* _Try it_: Could you please return each line of the data that has the word "computer"?

§ §

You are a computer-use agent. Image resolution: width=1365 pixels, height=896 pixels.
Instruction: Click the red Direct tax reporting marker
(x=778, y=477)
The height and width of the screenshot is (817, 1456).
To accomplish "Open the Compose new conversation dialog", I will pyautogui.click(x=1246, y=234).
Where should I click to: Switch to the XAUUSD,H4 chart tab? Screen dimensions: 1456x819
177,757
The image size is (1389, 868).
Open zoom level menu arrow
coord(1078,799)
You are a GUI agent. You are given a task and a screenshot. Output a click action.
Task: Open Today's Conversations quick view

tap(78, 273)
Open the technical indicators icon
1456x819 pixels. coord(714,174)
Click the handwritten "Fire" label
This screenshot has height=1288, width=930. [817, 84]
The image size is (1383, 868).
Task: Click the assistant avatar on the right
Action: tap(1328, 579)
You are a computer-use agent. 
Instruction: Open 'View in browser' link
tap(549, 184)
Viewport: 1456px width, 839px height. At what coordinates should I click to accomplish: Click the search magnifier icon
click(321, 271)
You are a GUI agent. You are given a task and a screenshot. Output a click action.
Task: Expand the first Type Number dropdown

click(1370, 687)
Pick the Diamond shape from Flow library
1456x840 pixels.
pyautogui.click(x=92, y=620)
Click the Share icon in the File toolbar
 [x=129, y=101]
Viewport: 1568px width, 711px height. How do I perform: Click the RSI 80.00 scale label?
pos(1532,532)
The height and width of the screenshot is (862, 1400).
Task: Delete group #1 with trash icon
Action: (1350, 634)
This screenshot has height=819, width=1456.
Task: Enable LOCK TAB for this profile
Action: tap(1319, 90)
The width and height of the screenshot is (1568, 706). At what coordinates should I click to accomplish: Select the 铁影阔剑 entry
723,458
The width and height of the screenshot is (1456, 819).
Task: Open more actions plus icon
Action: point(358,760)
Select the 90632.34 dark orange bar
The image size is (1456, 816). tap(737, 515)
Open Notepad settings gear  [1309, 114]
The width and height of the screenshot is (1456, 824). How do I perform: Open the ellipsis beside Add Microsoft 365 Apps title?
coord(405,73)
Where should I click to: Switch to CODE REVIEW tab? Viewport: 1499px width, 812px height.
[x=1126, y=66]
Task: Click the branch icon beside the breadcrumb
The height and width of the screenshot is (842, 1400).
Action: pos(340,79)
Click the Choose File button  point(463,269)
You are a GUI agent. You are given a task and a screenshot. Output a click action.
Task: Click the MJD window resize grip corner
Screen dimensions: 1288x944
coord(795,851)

§ §

* _Answer box_:
You are a computer-use agent. Image resolution: width=1365 pixels, height=896 pixels.
You are a computer-use agent. 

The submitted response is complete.